Холод чувствуется и во втором определении, в определении Киреевским веры, не заключающем в себе ничего евангельского, детски-простого и чистого. "Сознание об отношении живой Божественной Личности к личности человеческой", вместо сынов и дочерей человеческих в их совокупности или братстве и в их отношении к Богу отцов - вот его определение веры. Прибавлять к определению истинной веры, что она живая, нет необходимости, нет надобности; нет надобности также говорить, что эта вера относится ко всем способностям, обнимает всю цельность человека, и притом не минутами только, а всегда, всю, если, конечно, из состава веры не исключать и разума о хлебе насущном, который при знании всеми всего и сделается хлебом бессмертия. Но совпадет ли с таким пониманием веры определение ее Киреевским? Ясное дело - нет! Это одиночное отношение человеческой личности к также одиночной Личности Божественной равнозначуще ли и равномощно ли оно отношению сынов человеческих, взятых в их братской совокупности к Триединому Богу отцов, не мертвых, а живых? Конечно, нет! А между тем только это второе отношение к Богу прямо указывало бы, каковы должны быть должные отношения и людей друг к другу в их уподоблении Божественному Существу. Равным образом только здесь может быть ясна и цель совокупной, общей деятельности, направляемой верою, совмещающею в себе все догматы, не отделяя их от заповедей.

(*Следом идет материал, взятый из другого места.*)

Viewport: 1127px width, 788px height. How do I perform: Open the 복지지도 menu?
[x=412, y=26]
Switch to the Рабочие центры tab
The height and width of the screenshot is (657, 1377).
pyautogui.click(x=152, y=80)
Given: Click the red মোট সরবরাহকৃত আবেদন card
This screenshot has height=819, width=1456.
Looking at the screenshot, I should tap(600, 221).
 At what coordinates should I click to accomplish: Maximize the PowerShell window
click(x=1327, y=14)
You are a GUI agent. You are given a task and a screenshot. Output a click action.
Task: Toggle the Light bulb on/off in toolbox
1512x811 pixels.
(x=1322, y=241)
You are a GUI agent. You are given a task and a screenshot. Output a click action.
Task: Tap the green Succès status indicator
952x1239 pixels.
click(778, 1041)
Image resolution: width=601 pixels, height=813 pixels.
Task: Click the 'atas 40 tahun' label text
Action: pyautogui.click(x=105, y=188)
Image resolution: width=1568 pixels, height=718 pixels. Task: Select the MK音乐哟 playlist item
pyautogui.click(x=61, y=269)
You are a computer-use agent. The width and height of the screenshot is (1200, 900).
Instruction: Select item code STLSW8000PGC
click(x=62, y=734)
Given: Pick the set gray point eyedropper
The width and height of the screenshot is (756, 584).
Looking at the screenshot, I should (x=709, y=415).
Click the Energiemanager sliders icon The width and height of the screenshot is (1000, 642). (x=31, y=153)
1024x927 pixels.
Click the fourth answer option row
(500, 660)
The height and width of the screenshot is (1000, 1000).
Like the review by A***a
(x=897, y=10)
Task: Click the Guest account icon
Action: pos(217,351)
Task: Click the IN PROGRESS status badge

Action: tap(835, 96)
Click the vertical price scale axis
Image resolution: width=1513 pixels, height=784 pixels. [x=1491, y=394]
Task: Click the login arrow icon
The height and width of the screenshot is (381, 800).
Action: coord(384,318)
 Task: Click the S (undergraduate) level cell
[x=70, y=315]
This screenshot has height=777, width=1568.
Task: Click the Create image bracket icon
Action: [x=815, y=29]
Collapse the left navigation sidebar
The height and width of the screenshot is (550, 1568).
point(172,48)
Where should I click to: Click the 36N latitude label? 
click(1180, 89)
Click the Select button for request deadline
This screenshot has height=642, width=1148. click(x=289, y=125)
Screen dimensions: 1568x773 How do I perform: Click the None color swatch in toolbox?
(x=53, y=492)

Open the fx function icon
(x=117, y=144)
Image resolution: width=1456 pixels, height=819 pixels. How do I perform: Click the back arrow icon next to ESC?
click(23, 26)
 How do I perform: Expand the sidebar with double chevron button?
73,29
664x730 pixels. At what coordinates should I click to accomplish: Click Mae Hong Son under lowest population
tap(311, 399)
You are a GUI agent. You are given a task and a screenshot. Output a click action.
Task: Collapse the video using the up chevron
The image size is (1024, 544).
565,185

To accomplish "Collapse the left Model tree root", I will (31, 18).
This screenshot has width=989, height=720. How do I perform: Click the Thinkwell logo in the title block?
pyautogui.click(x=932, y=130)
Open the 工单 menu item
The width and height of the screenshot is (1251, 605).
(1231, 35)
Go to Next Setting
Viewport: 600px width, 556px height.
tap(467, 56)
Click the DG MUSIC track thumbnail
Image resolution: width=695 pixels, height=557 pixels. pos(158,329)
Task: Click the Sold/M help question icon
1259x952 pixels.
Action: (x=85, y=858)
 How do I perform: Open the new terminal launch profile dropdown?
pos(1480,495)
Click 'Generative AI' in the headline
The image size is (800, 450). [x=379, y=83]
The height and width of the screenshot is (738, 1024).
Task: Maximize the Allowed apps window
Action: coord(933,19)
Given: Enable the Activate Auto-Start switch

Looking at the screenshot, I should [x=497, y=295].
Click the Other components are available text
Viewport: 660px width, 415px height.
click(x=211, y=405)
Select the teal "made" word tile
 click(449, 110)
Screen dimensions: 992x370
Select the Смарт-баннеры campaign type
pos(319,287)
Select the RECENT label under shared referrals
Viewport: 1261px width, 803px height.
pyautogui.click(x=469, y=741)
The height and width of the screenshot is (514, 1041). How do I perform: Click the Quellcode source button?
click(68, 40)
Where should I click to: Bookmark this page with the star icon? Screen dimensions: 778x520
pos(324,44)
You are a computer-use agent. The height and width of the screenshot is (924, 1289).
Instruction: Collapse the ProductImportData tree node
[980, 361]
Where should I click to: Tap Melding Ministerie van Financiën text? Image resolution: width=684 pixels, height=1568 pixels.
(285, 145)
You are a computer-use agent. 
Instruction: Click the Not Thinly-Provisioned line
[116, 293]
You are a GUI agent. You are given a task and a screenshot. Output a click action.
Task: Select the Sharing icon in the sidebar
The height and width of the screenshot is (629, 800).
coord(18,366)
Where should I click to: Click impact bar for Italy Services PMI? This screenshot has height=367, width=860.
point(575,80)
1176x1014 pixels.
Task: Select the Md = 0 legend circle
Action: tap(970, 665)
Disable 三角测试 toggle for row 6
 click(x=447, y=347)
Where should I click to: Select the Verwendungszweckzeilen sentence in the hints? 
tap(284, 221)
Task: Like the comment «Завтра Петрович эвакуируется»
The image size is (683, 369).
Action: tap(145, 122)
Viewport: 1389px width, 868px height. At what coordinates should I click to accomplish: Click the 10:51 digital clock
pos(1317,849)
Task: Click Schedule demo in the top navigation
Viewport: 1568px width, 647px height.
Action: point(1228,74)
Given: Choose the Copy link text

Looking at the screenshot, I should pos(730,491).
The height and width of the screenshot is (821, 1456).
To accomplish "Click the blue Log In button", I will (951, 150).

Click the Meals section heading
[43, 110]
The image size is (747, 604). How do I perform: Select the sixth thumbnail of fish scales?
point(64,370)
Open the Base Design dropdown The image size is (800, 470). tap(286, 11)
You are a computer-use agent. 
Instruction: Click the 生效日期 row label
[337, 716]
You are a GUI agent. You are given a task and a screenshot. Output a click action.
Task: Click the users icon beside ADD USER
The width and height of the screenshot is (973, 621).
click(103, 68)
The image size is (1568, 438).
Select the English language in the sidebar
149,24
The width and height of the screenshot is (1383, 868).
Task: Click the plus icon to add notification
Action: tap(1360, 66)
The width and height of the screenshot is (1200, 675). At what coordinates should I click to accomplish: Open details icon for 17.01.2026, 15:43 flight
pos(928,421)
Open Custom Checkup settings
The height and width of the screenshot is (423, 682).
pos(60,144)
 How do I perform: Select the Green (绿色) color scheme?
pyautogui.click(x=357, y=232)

Истинное, новое славянофильство понимает необходимость хлеба насущного, необходимость для сынов человеческих места, где главу приклонить; но Киреевский этого не понимает. Такое славянофильство (новое) не враждебно Западу, также претерпевающему холод и голод, также чувствующему нужду и в хлебе насущном, и в жилище. Киреевский, очевидно, слова "не о хлебе едином жив будет человек" перевел бы: "и без хлеба будет жив человек", так же, как и Толстой думает, что человеку не нужно жилище, ибо только животные имеют дома. Вот ключ к пониманию Киреевского и Толстого, воспитанных на вольностях дворянства.